Extract
A non-judgemental guide to Breastfeeding & Formula: how to choose

Deciding whether or not to breastfeed your baby is a big, very personal choice. There are medical, cultural, and all kinds of other factors that go into a decision whether or not to nurse your baby. Unfortunately, most of the information out there is very fraught, one way or the other – both sides can be very defensive of their position, and no one wants to feel judged or looked down on one way or the other. The good thing is, YOU GET TO DECIDE. No one can force you to choose, and really, either way you will be able to find lots of supporters. You know about the medical benefits to both you and the baby, but here are a few reasons you may not have thought of, that can help you decide whether or not you want to give it a try. Just to keep you on the edge of your seat, I am going to post one at a time 🙂

It’s hard in the beginning – but so is bottle feeding!

You may have heard stories or even witnessed firsthand someone struggling to initiate breastfeeding with their baby, and thought, I don’t want to go through that! But really, the first few weeks with a new baby are HARD, no matter how you feed them. Working on breastfeeding gives you an excuse to spend lots of time holed up with your baby, resting, relaxing, and recovering. After you get it down pat within a few weeks, you are good to go – no bottles to wash, sterilize, and lug around, no formula to mix and worry about how warm or cool it is. When the baby is hungry, you are set, easy peasy.

I saw a great graph a few years ago, that of course I cannot find anywhere, but I will try my best to duplicate it. It showed the ease of breastfeeding and formula feeding over time. While breastfeeding starts out more challenging, by 6 weeks, it is much easier. Bottles stay the same the whole time, somewhere in the middle.

Difficulty of Breastfeeding over time – A highly professional graph drawn with my finger.

I have seen it time and again with clients – the initial struggle to latch, feeding around the clock, it improves dramatically around 4-6 weeks. Then, you’re at the mall, the baby’s hungry, you just sit down on a bench and pop him on (or “plug him in” as a client of mine used to call it).

Recorded information
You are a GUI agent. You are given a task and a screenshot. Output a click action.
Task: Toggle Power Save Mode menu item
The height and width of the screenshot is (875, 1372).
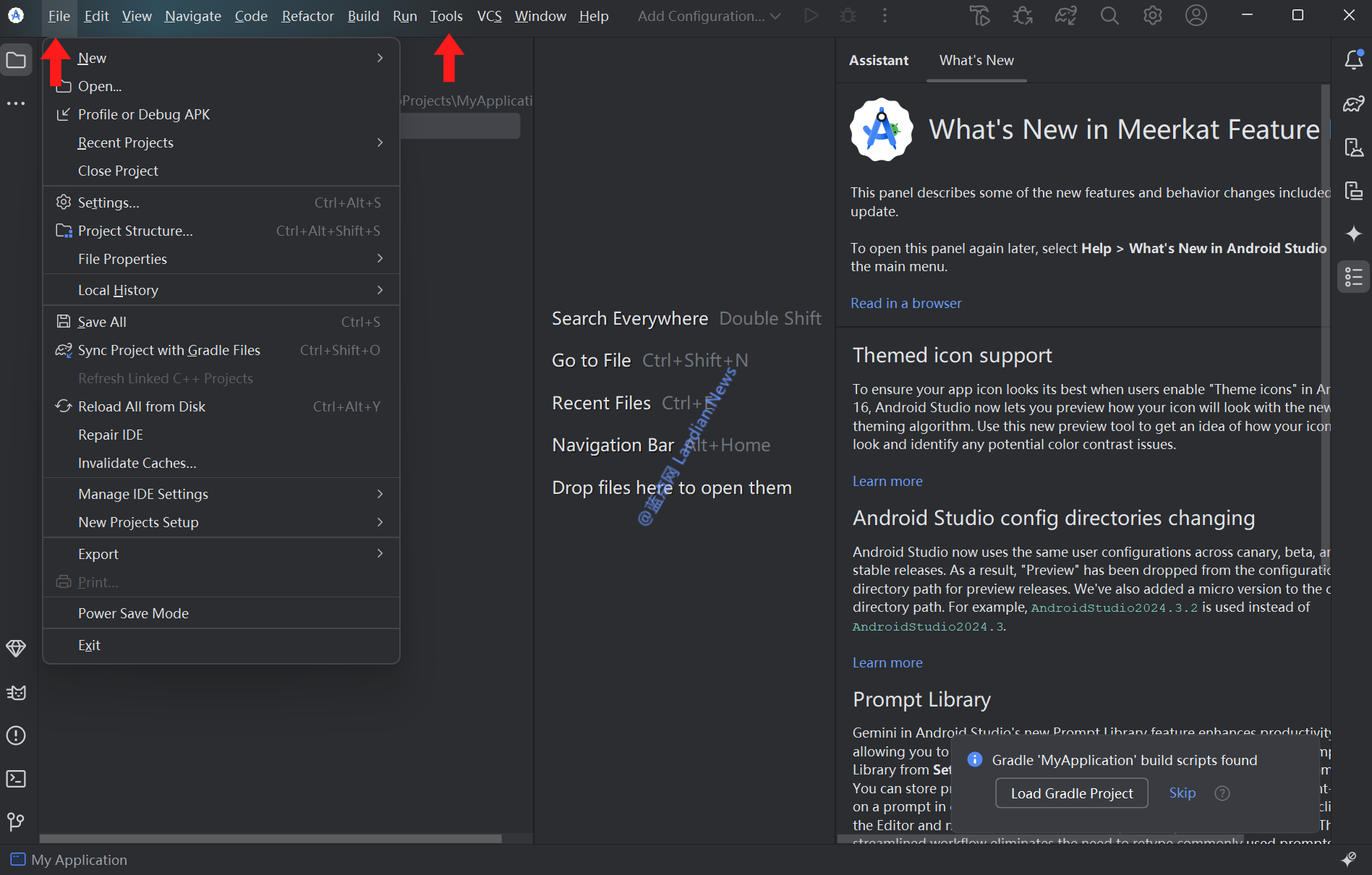tap(133, 613)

Required action
Pick up the guide to breastfeeding and formula feeding after its final sentence and carry it on. The data can be set aside.

Answer for the task
I was at a bridal shower once, and another bridesmaid was there with her 2 week old baby. He was mellow in the stroller, until he got hungry. Then, he started crying. She pulled out the empty bottle, the formula powder container, the mixing cup, the bottle of water, and asked the waitress for some hot water to warm it up. I watched her put the powder and water in the mixing cup, shake it, pour it into the bottle, warm the bottle (after waiting for the waitress to come back with the hot cup), all while her baby cried and cried. I’m sure things got easier for her, too – maybe she started mixing the formula IN the bottle, or her baby learned to like it room temp, but still – looking around at all the dishes she was going to have to wash when she got home, I was like, “no thank you!”


Also: formula is expensive.

Sure, it’s free at the hospital and you will get samples in the mail at first, but once you’re paying for it, it adds up quickly! The average baby drinks close to $2,000 worth in the first year – way more if she has an allergy or tummy issue and needs the expensive stuff.  Not to mention the bottles, several levels of nipples, increased energy costs from washing, and more! Think about what you could buy with $2,000 (you could get a Major TLC package and still have plenty left over)! Even if you need to bring in a lactation consultant for help, it’s still significantly cheaper than formula.

And don’t make me pull out my portable soapbox on formula marketing. (Sigh).

What made you decide to breastfeed (or not)? Did you find it got much easier over time?